Anti-AI Code Licenses: Navigating Open Source Definitions and Fair Use Battles

The ambition to make code publicly accessible while explicitly preventing its use for training artificial intelligence models highlights a tension between the spirit of open collaboration and the evolving landscape of AI. This objective raises significant questions about software licensing, legal enforceability, and the very definition of "open source."

Defining "Open Source" in the Age of AI

A central point of contention is the definition of "open source." According to the Open Source Initiative (OSI), a license that discriminates against specific fields of endeavor or use cases (such as AI training) does not qualify as "open source." Such a license would instead fall under the category of "source available"—meaning the code is visible, but its usage is restricted. This distinction is crucial because major corporations and projects often have policies to only adopt OSI-approved licenses due to their legal clarity and widespread compatibility. Opting for a non-OSI compliant license could severely limit a project's reach and ability to integrate with the broader open-source ecosystem.

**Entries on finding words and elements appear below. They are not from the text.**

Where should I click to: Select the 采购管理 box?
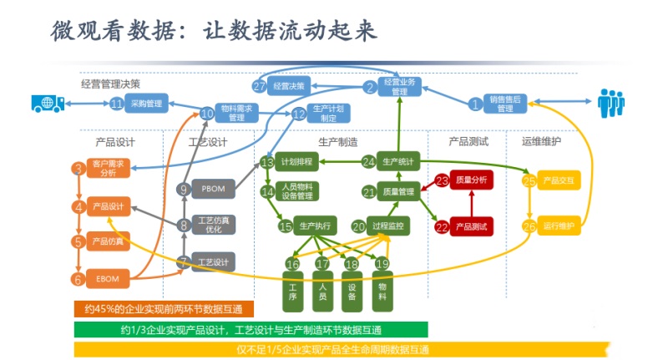[x=146, y=104]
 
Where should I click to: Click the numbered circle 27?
[x=259, y=86]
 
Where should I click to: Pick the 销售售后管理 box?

The historical context also plays a role, with some arguing that "open source" originally meant simply "source available" before the OSI formalized its definition. However, the OSI's interpretation has gained significant traction and is recognized by governments and industry as the de facto standard.

The Fair Use Dilemma

The enforceability of any anti-AI clause in a license is largely contingent on the legal doctrine of "fair use." Many AI companies currently operate under the premise that training their models on publicly available data, including copyrighted code, constitutes fair use and therefore does not trigger copyright-based license restrictions. This is a highly debated area, with ongoing lawsuits globally.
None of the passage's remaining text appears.